Records:
=====

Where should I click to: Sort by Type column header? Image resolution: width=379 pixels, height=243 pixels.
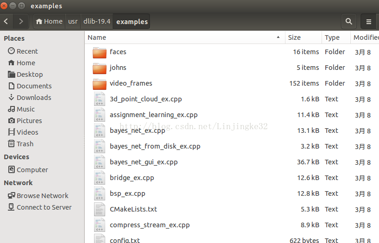pyautogui.click(x=332, y=37)
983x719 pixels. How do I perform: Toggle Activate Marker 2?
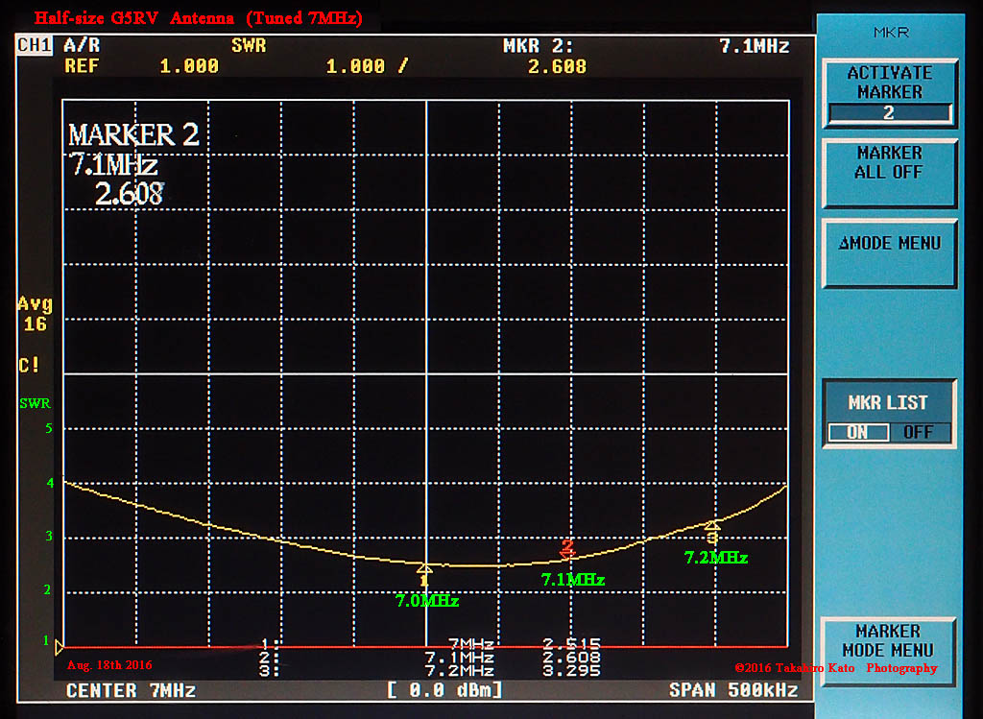889,91
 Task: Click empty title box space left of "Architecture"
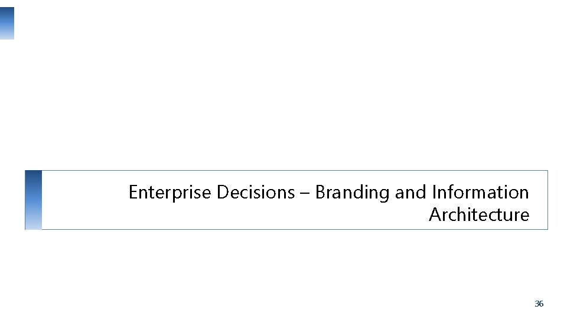pos(266,215)
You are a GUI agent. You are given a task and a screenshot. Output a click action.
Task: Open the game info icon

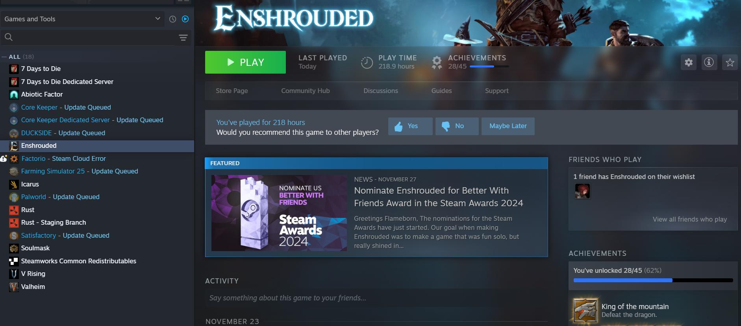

=====

WORK TO BE COMPLETED: Turn every line of the items above into a numbered list, skipping blank lines and leaving out the pictures.

RIGHT ANSWER:
1. Where should I click to: Sort by Type column header? Image resolution: width=379 pixels, height=243 pixels.
2. pyautogui.click(x=332, y=37)
3. 983x719 pixels. How do I perform: Toggle Activate Marker 2?
4. 889,91
5.  Task: Click empty title box space left of "Architecture"
6. pos(266,215)
7. You are a GUI agent. You are given a task and a screenshot. Output a click action.
8. Task: Open the game info icon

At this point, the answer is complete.